O secretário de Saúde do município de Manacapuru, David Tayah, tem sido alvo de críticas diante do agravamento da situação da saúde pública local. De acordo com relatos, a gestão é marcada por uma postura considerada distante e burocrática, em meio a problemas como a falta de medicamentos, superlotação nas unidades de saúde e escassez de profissionais.
Ainda segundo as denúncias, o gestor não tem apresentado medidas efetivas para enfrentar a crise, limitando-se a declarações públicas consideradas insuficientes diante da complexidade dos desafios. Há também apontamentos sobre a ausência de planejamento estratégico e de ações concretas voltadas às principais demandas da população.

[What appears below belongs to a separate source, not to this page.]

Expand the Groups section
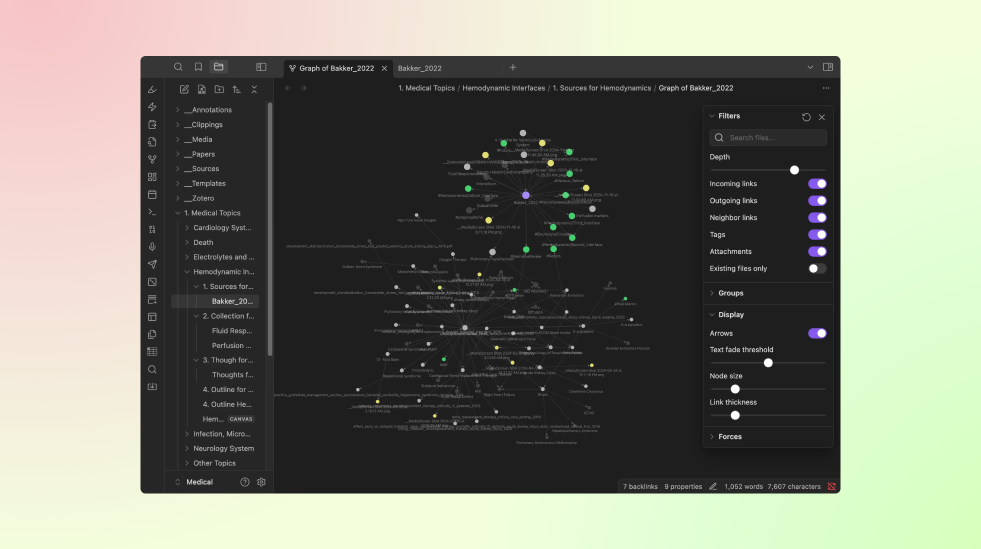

Moradores relatam que queixas relacionadas ao atendimento e à estrutura das unidades de saúde não têm recebido a devida atenção, enquanto dificuldades estruturais persistem sem solução. Outro ponto destacado é a suposta falta de proximidade da gestão com a realidade das comunidades, especialmente as mais vulneráveis.

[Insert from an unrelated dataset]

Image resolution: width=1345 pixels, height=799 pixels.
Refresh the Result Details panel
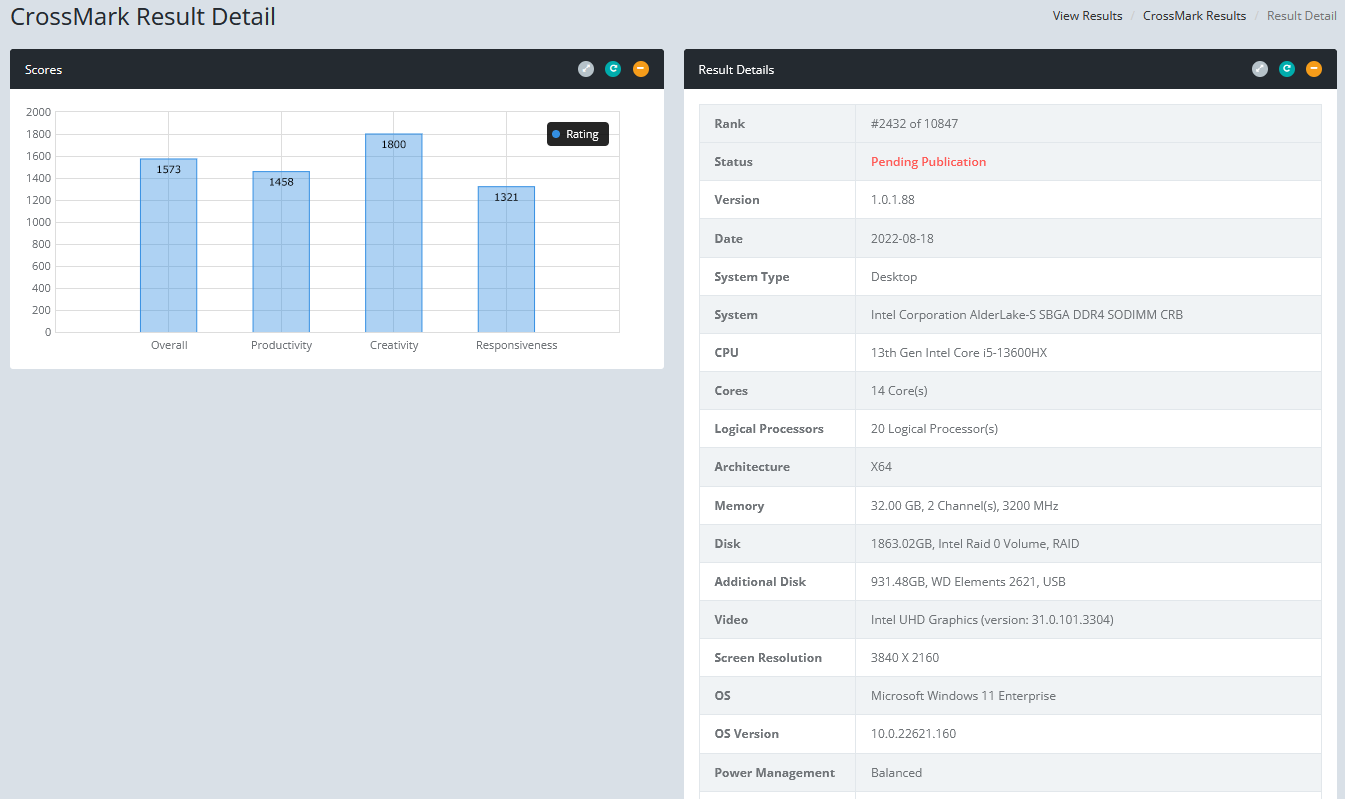pos(1287,69)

De acordo com essas informações, visitas do secretário a hospitais e postos de saúde seriam pouco frequentes, o que, na avaliação de usuários do sistema, contribui para a falta de diálogo com pacientes e profissionais da área. A situação levanta preocupação também em relação ao atendimento nas zonas rurais do município, onde o acesso aos serviços de saúde tende a ser ainda mais limitado.

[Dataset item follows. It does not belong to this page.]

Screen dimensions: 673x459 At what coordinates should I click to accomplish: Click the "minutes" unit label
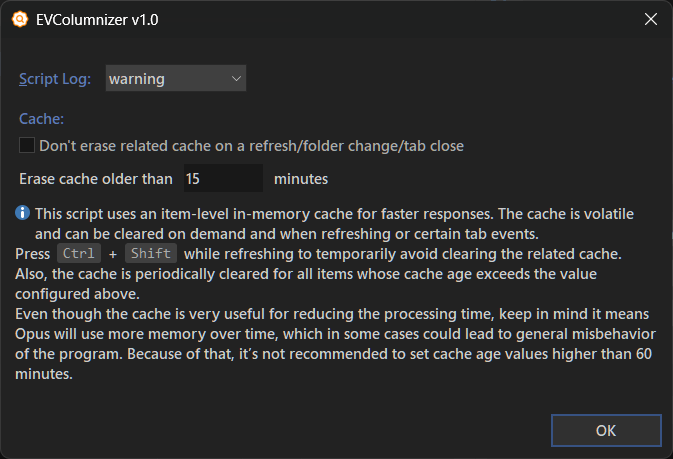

As críticas indicam que o cenário atual tem gerado insatisfação entre os moradores, que relatam sensação de abandono por parte do poder público municipal. Entre os pontos mencionados está, ainda, o fato de o secretário não residir no município onde exerce a função, o que, segundo os relatos, reforça a percepção de distanciamento da gestão em relação às necessidades locais.
Até o momento, não houve posicionamento oficial do secretário sobre as críticas apresentadas.